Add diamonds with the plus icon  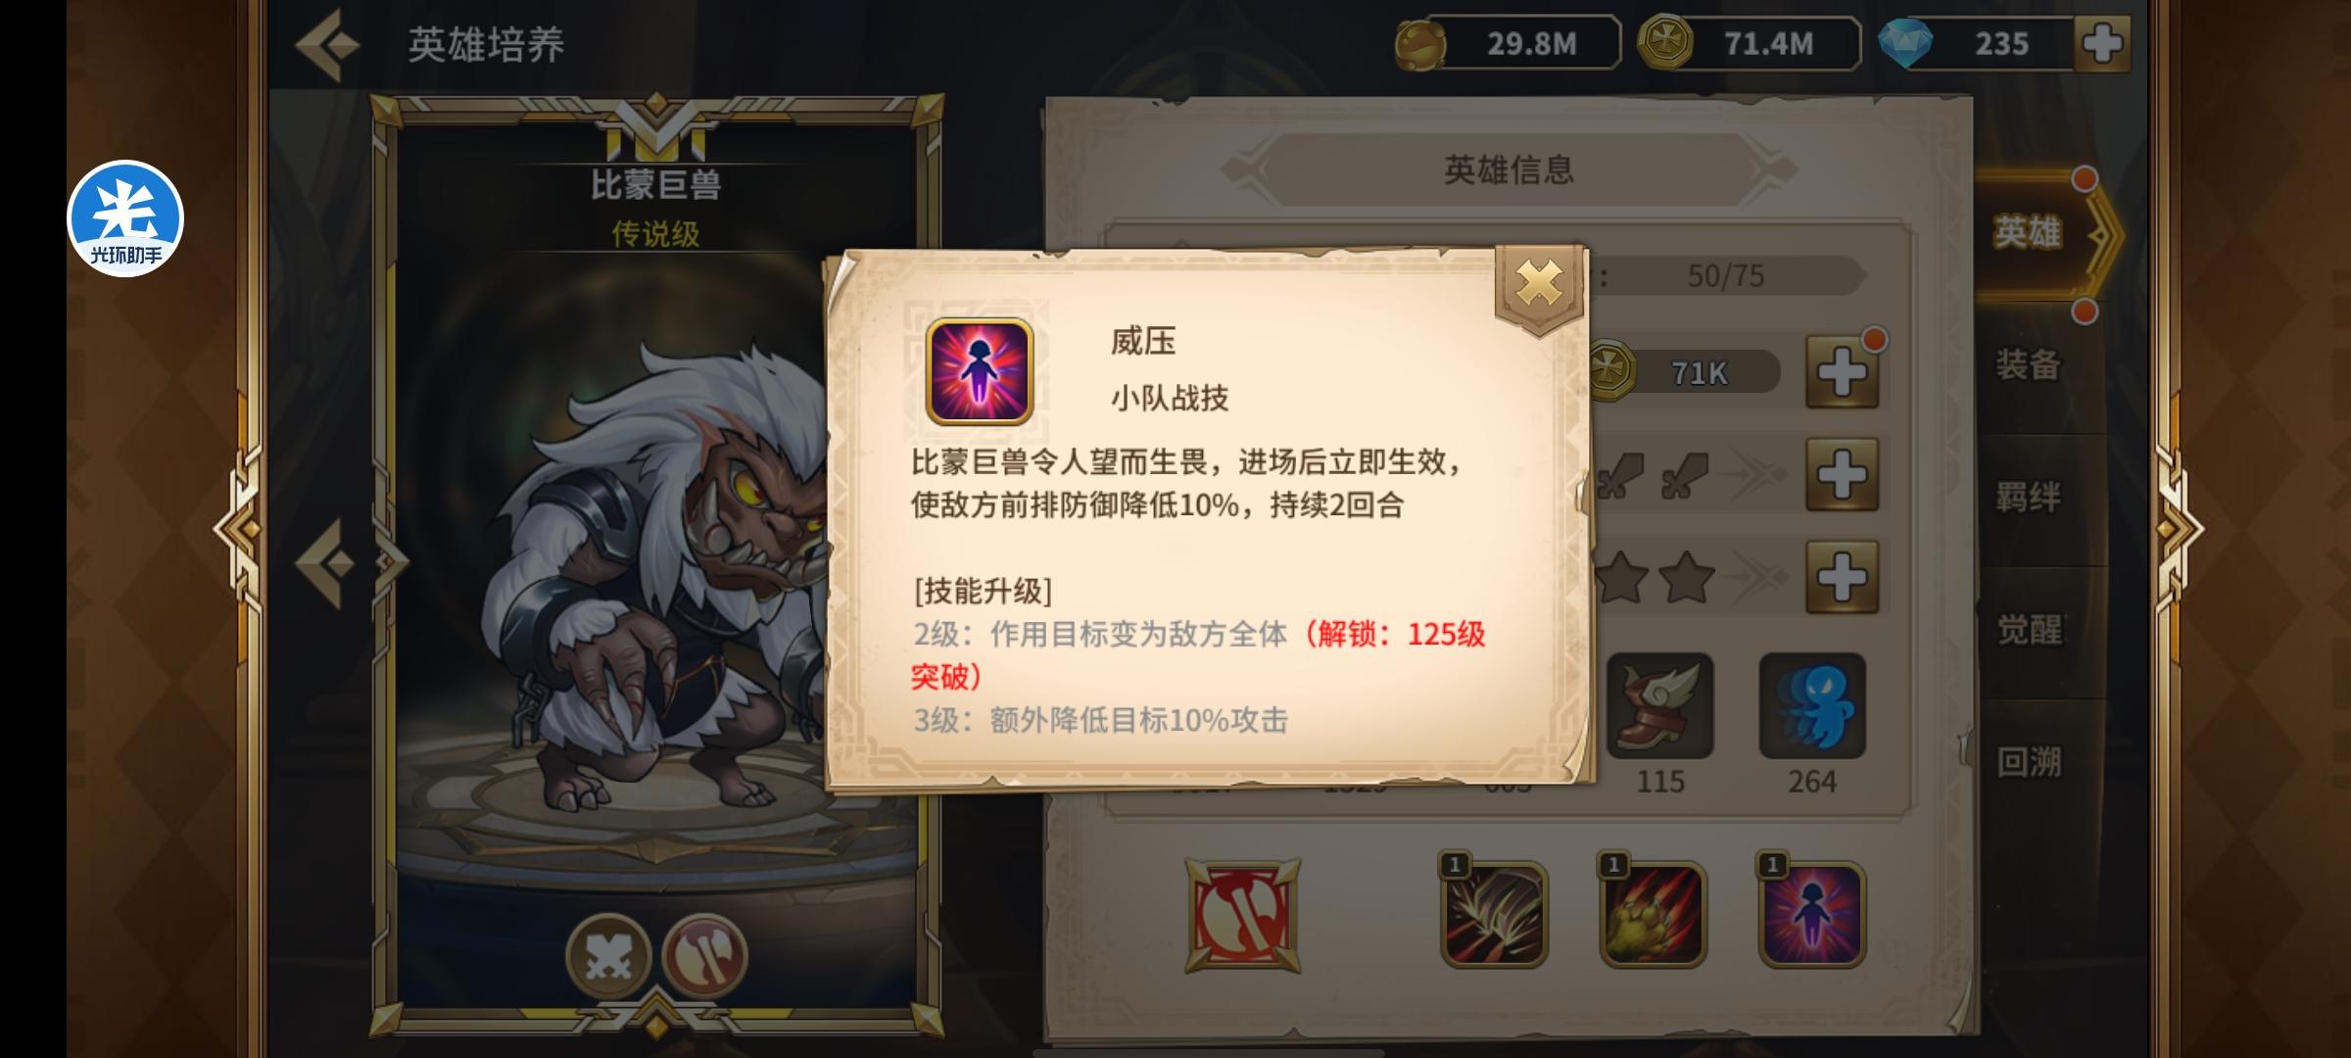tap(2102, 44)

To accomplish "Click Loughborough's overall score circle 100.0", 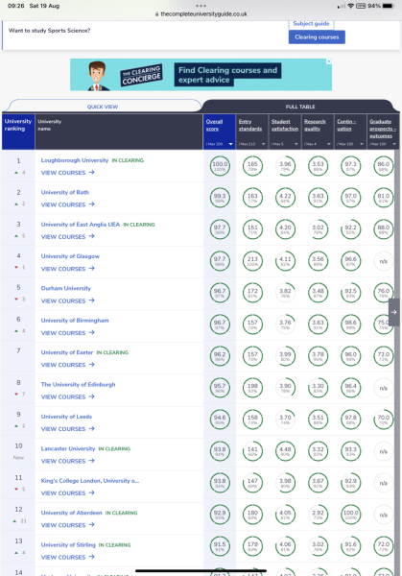I will coord(220,166).
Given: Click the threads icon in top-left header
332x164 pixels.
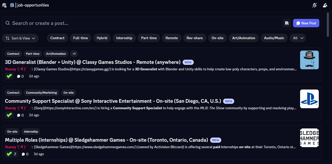Looking at the screenshot, I should pyautogui.click(x=4, y=5).
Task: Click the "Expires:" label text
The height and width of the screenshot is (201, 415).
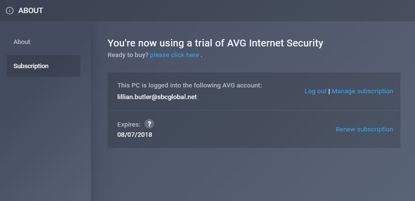Action: tap(129, 125)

····················

* _Exercise directions_
Copy the material word for word, starting with the line that contains "Given: Click the" and going on through the last line of the material. Leave the pictures out of your copy.

* _Exercise solution_
Given: Click the threads icon in top-left header
332x164 pixels.
Looking at the screenshot, I should pyautogui.click(x=4, y=5).
Task: Click the "Expires:" label text
The height and width of the screenshot is (201, 415).
Action: tap(129, 125)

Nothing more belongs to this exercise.